_DATA FOR THIS TASK:_
☆ ☆ ☆ ☆

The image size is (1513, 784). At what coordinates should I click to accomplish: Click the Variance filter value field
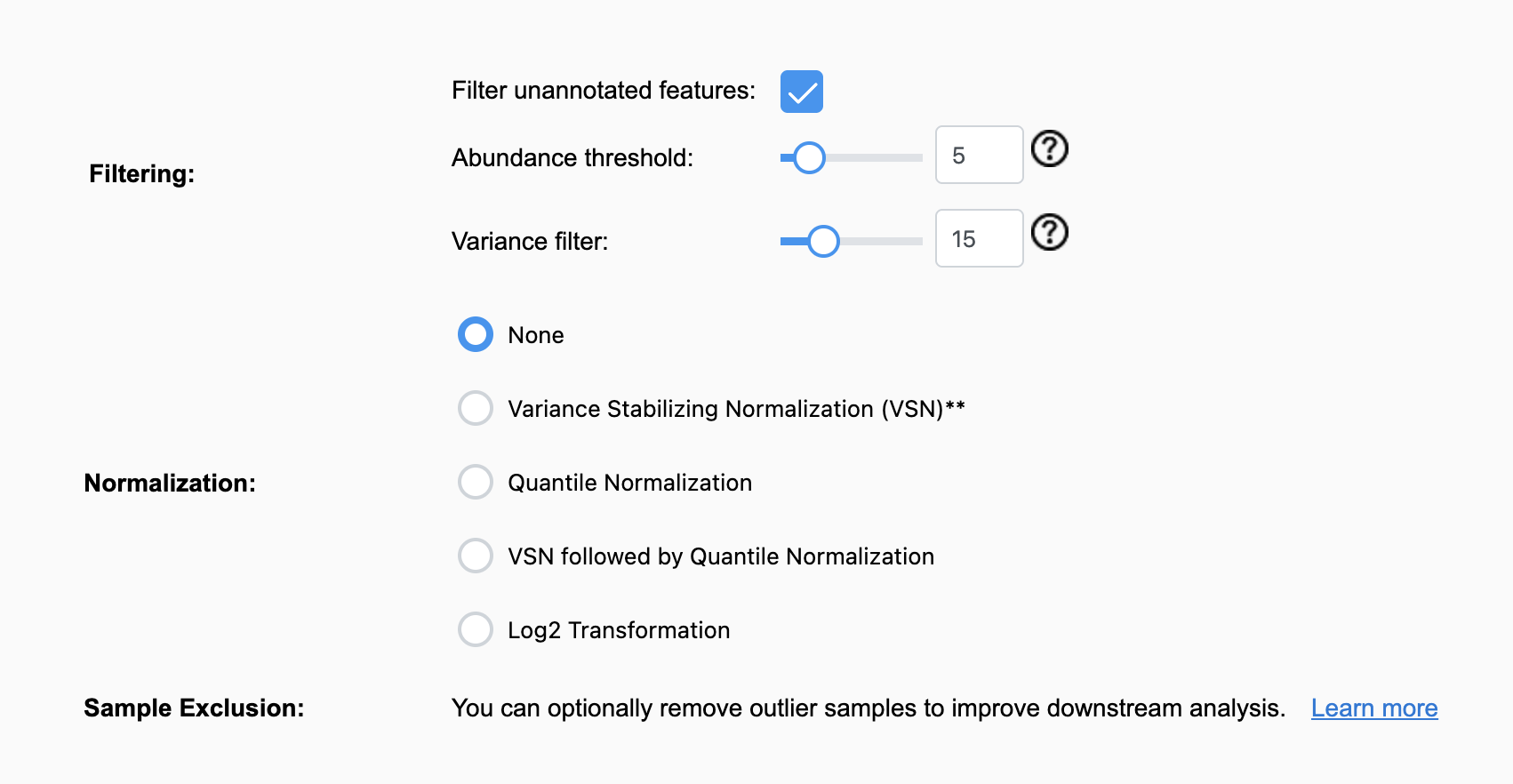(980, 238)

☆ ☆ ☆ ☆

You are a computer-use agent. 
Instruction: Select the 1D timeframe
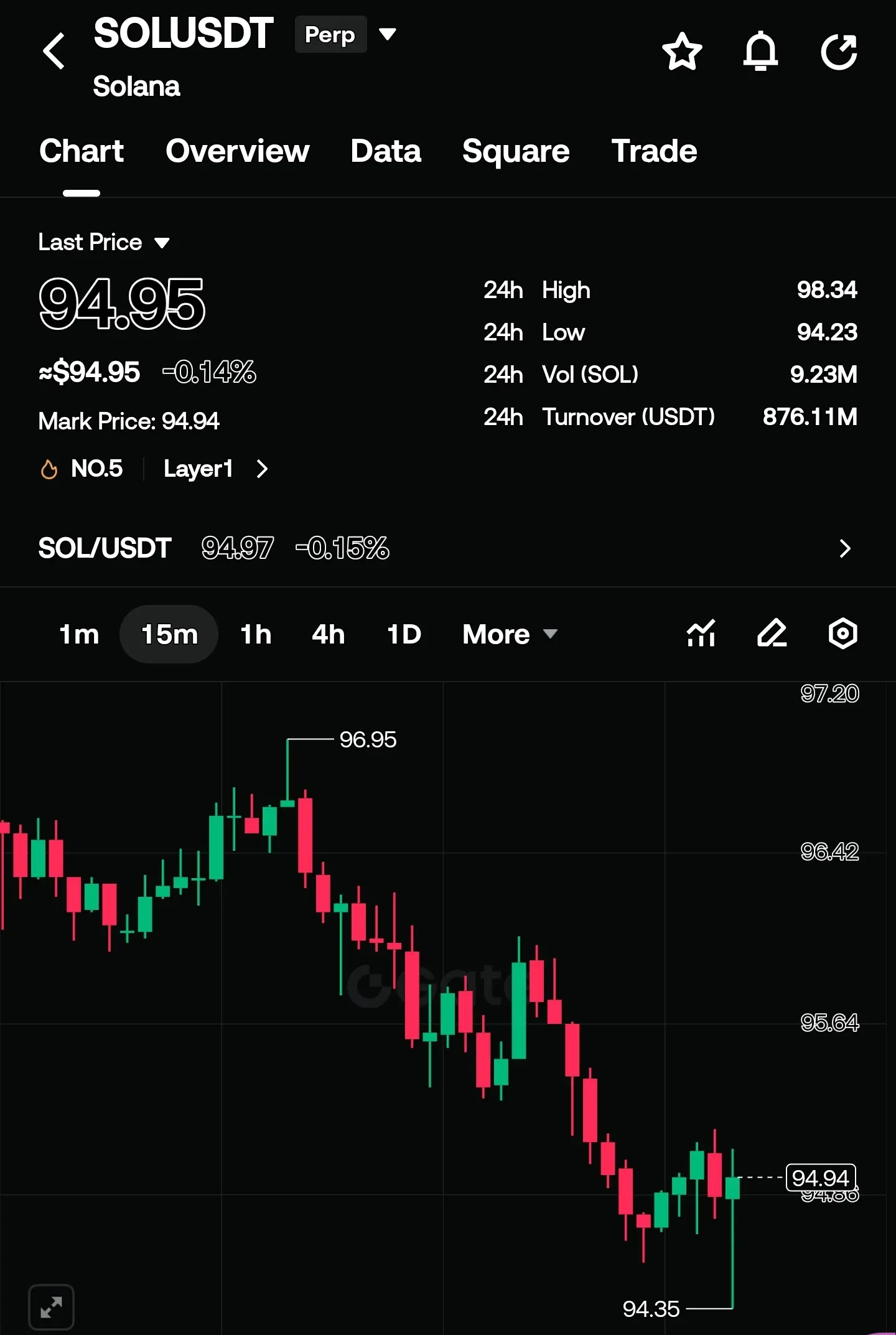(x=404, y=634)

☆ ☆ ☆ ☆

_PROBLEM TO SOLVE:_ Echo the data between the lines holding "You are a computer-use agent." and "(x=404, y=634)", inclusive, leaving out the pictures.

_REPLY:_
You are a computer-use agent. 
Instruction: Select the 1D timeframe
(x=404, y=634)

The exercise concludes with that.